A ideia de promover a comemoração diferente partiu das netas Patrícia dos Santos, 39 anos, e Veronica dos Santos Oliveira, 36 anos. As duas, que já vinham planejando havia algum tempo a festa de cem anos da vó, foram pegas de surpresa pelo contexto da pandemia e as medidas necessárias para sua contenção.

 

— Nossa ideia era fazer um festão, mas, com tudo isso, não deu. Decidimos fazer a homenagem na rua, pensando em nos aproximarmos dela nesta data, para não deixar que passasse em branco — conta Patrícia.

 

O jeito, então, foi adequar a celebração à nova realidade vivenciada por todos – respeitando as determinações de distanciamento social, sem deixar de celebrar a passagem de uma data tão marcante para a vó.

 

— Procuramos não convidar muitas pessoas para não causar aglomeração.

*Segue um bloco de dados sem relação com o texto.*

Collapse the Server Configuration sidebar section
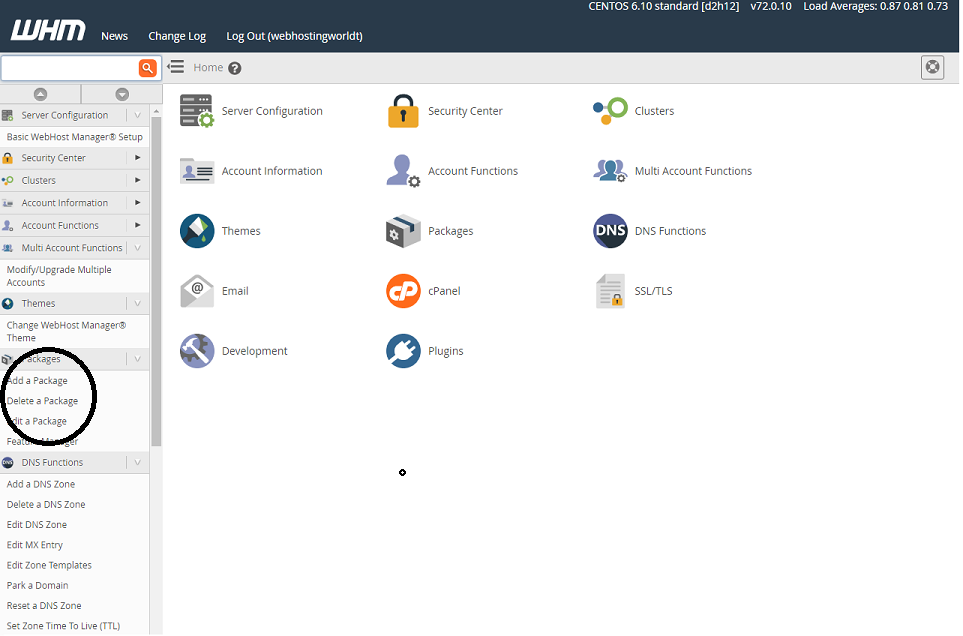Viewport: 963px width, 636px height. (x=137, y=115)
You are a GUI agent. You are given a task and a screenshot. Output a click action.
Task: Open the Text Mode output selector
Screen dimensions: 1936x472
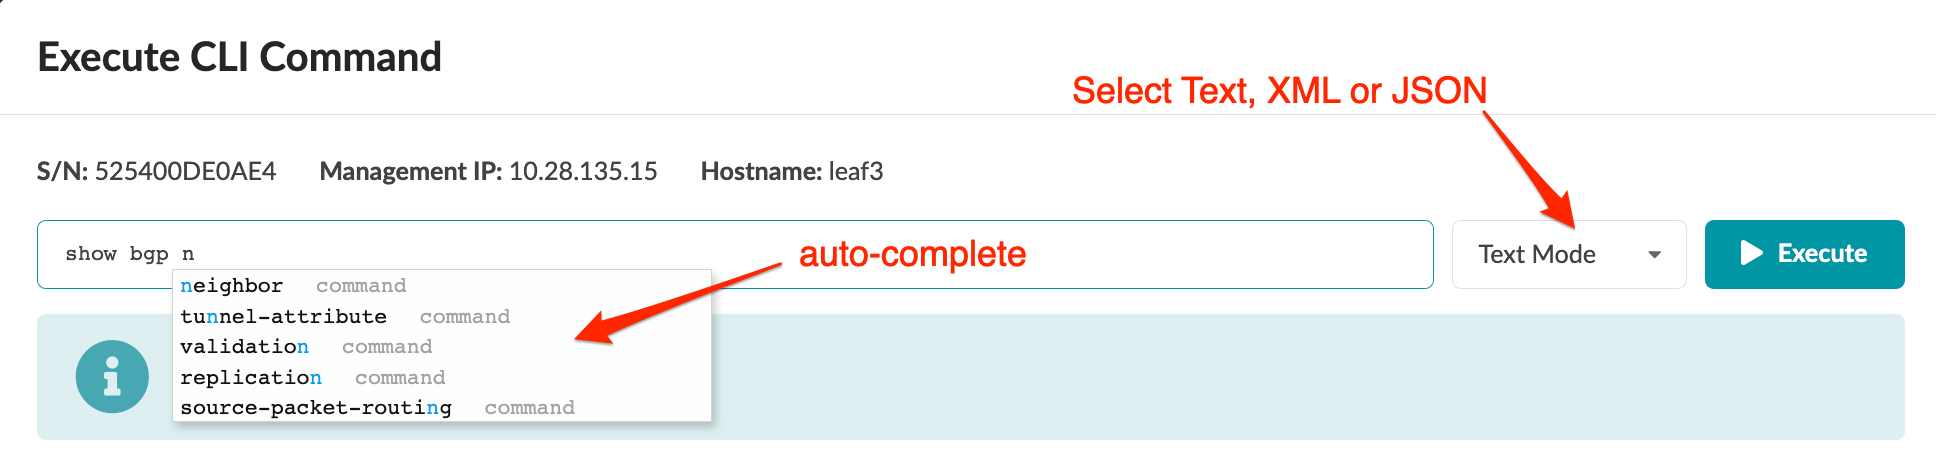point(1567,255)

Então, quem participou é quem sempre esteve mais próximo, como filhos e alguns netos e bisnetos — explica Veronica, garantindo que a festança oficial não foi descartada e deve ser feita quando a situação permitir.

 

Descrita por todos da família como uma pessoa faceira e cheia de energia, no auge de seu século vivido, dona Jovina deixa registrado que, apesar da alegria em receber a homenagem da sacada, não vai abrir mão de um bom arrasta-pé em comemoração aos cem anos completados na segunda. Dessa vez, com bastante contato físico – nem que seja para celebrar os 101, no ano seguinte:

 

— Chegar aos cem não é para qualquer um, cheguei porque Deus quis que eu chegasse. Se ele permitir, chego aos 101.

 

Lembranças do passado se misturam ao presente

 

Entre as antigas lembranças da infância de dona Jovina, estão os relatos feitos pelos pais e avós a respeito de uma época em que todo o mundo também precisou ficar em casa. Nascida em 1920, ela lembra das histórias que ouviu, ainda criança, a respeito da pandemia da gripe espanhola, que teve seu auge nos anos de 1918 e 1919.

 

Hoje, quando o planeta enfrenta novamente uma doença ainda desconhecida, a saudade de estar perto de quem ama é o que mais aperta o peito da idosa centenária.

 

— No início, ela perguntava se era uma guerra, depois entendeu do que se tratava. Às vezes ela esquece, mas, quando assiste televisão e vê as notícias, lembra do que a avó contava e vai comentando. Ela está sentindo muito a falta das pessoas, porque vivia rodeada de gente. Mas, no geral, está suportando bem e se cuidando bastante, sempre passando seu álcool gel — conta a filha Eva Marisa, que tem cuidado da mãe durante este período.

 

Na rotina do isolamento, a idosa não deixou de lado a prática dos exercícios físicos diários e o hábito da leitura – apesar de não estar conseguindo ler o jornal impresso, que sempre gostou de acompanhar, pois não há quem saia para comprá-lo. Independente e sem qualquer grande problema de saúde, dona Jovina, que mora sozinha, também não vê a hora de poder voltar pra casa – onde, segundo a filha, a idosa não para nem por um instante:

 

— Lá, ela não sossega um minuto. Arranca grama do pátio agachada, lava roupa, sempre com água morna, e faz de tudo. Adora dizer que está “firme na paçoca”. Todo mundo comenta que vai chegar aos 110, e ela dá risada. Às vezes, a gente nem acredita. Não dá nem pra expressar a alegria de vê-la assim.